Suvra Mukherjee (17 September 1940 – 18 August 2015) was the First Lady of India serving from the year 2012 until her death in 2015.

==Early and personal life==
Mukherjee was born on 17 September 1940 to a Bengali Brahmin family in Jessore District of Bengal Presidency (now in Bangladesh ), and moved to Calcutta when she was 10 years old. She married Pranab Mukherjee on 13 July 1957 and the couple had two sons and a daughter. She held two master's degrees, in history and in political science and also taught history and English grammar during the early 1970s in West Midnapore.

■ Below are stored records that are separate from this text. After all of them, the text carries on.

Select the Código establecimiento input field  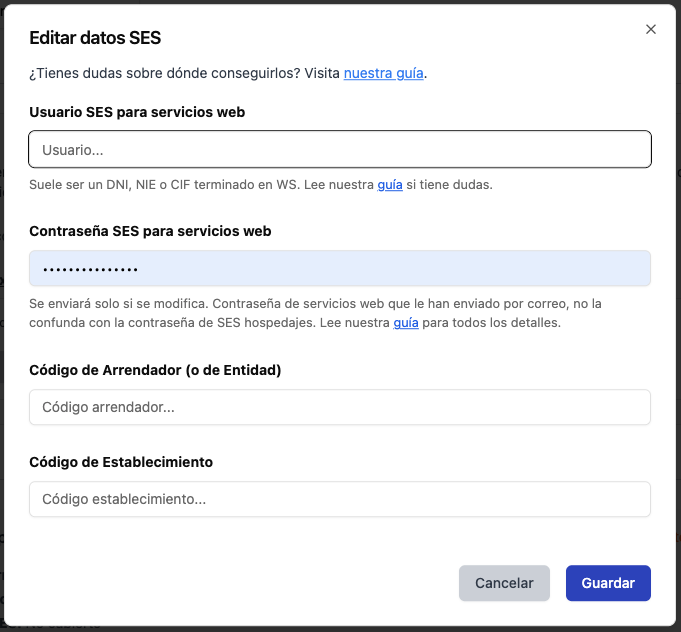point(340,499)
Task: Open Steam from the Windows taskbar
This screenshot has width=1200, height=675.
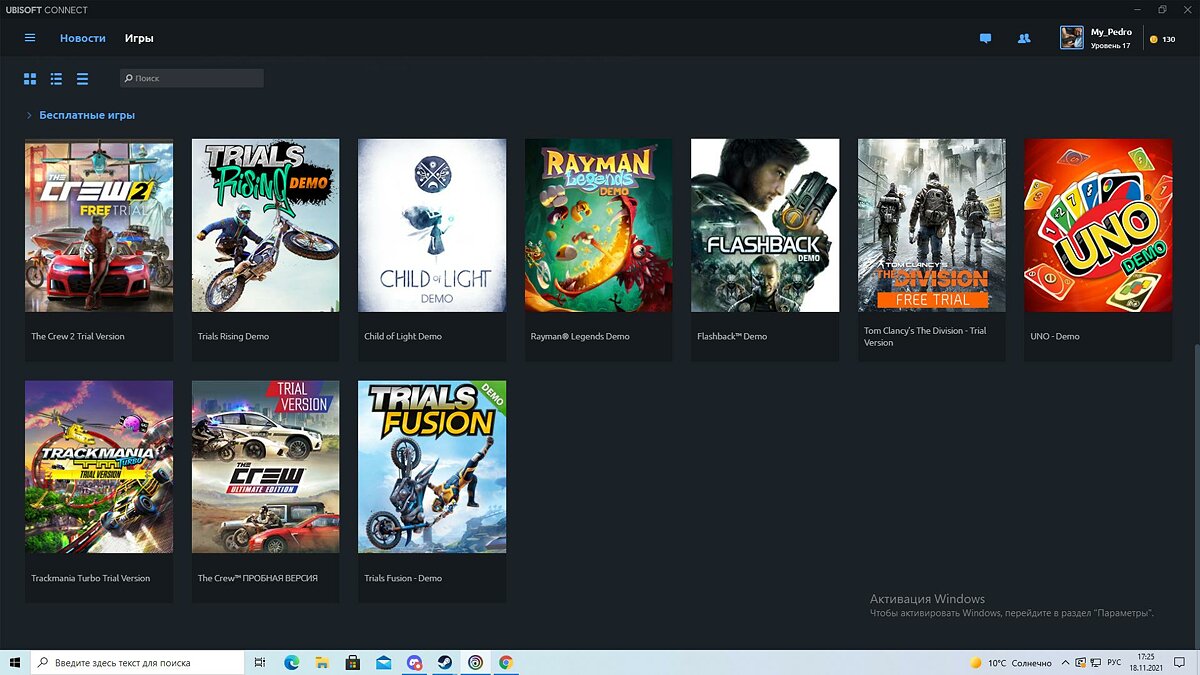Action: pyautogui.click(x=445, y=662)
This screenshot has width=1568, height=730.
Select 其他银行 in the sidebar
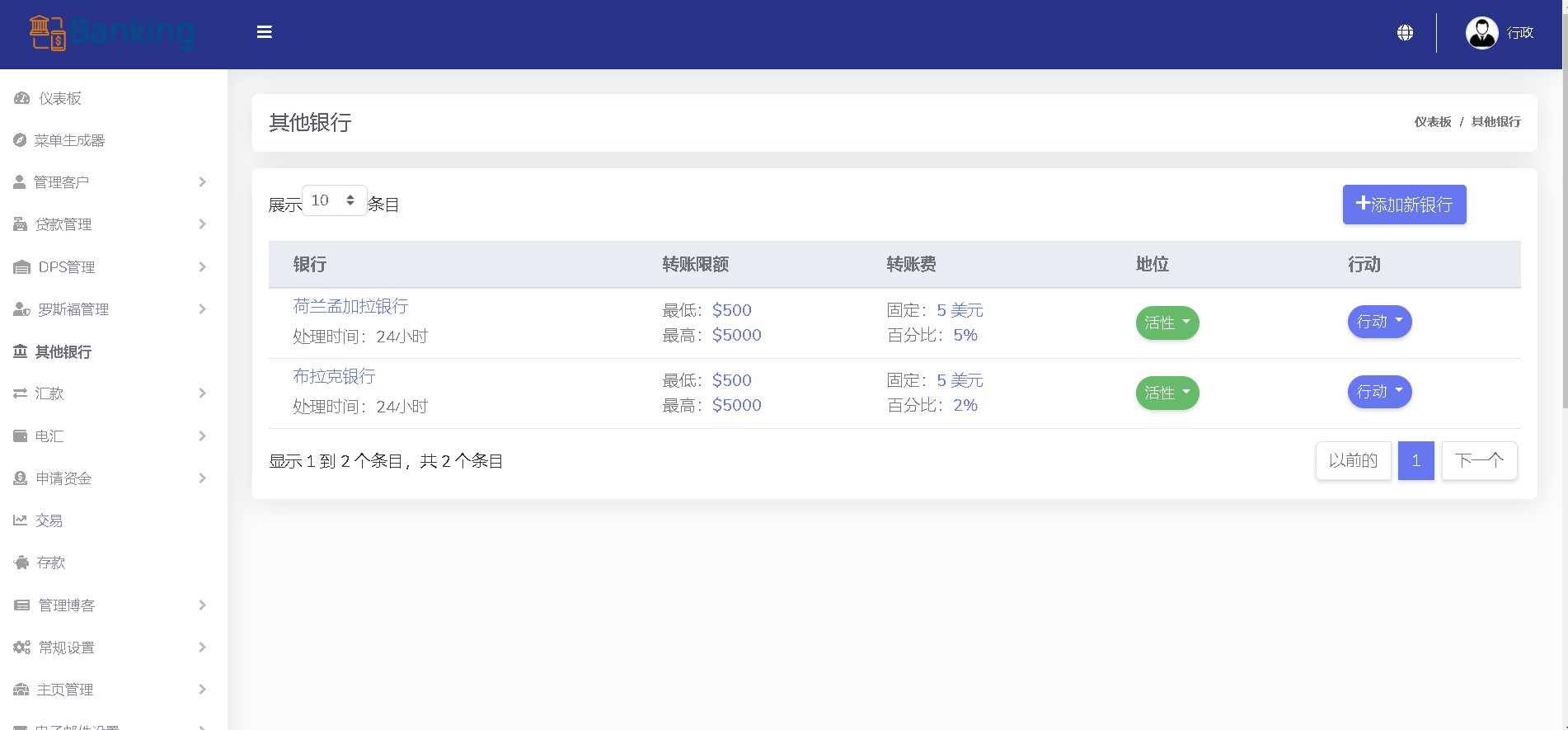63,352
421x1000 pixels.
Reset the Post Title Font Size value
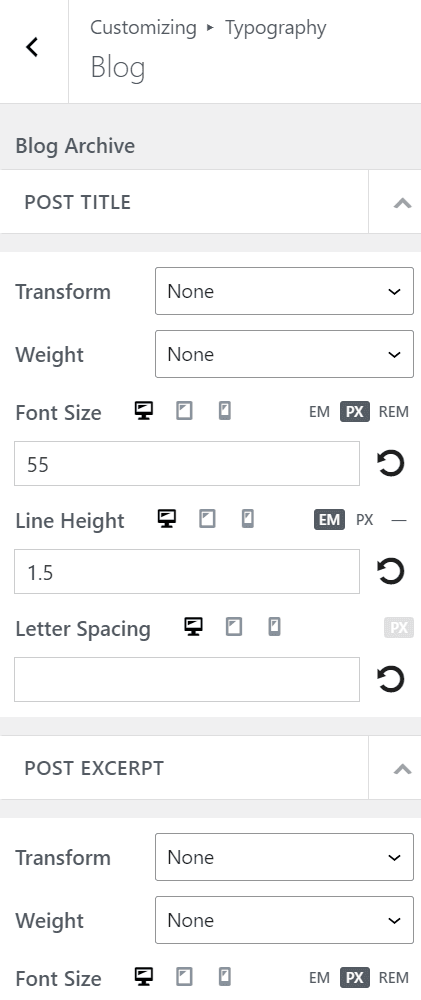(x=391, y=464)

Mukherjee, was an accomplished singer and a vocalist of songs composed by Rabindranath Tagore, which are known as Rabindra Sangeet. She performed in his dance-dramas for many years in India, Europe, Asia and Africa, as well as being the founder of the Geetanjali Troupe, whose mission is to disseminate Tagore's philosophy through song and dance. The group often rehearsed in her home on Talkatora Road. She passed on her love of classical dance to her daughter, Sharmistha Mukherjee, with whom she also occasionally performed. She was also a painter who participated in both group and solo exhibitions.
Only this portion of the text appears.